## REQUEST
Rewrite these lines with every "screenshot" replaced by "screen capture" and nothing else changed. Leave the pictures out of your answer.

## DATA LINES
* * * * *
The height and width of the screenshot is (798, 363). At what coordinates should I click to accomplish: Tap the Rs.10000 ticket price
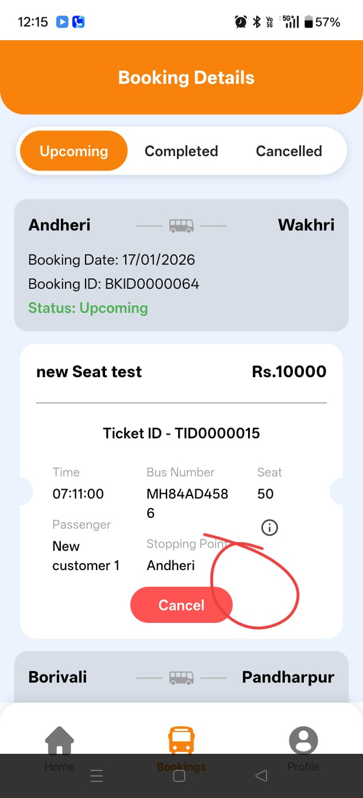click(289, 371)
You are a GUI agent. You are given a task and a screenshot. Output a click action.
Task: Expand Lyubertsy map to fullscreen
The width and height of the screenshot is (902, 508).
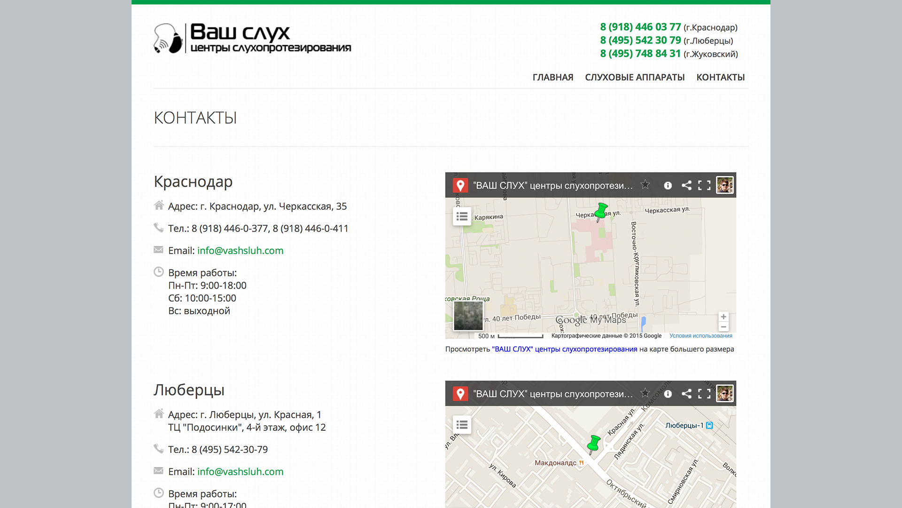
* * * * *
## RIGHT ANSWER
The height and width of the screen capture is (798, 363). At what coordinates should I click to accomplish: Tap the Rs.10000 ticket price
click(289, 371)
You are a GUI agent. You are given a task and a screen capture. Output a click action.
Task: Expand Lyubertsy map to fullscreen
The width and height of the screen capture is (902, 508).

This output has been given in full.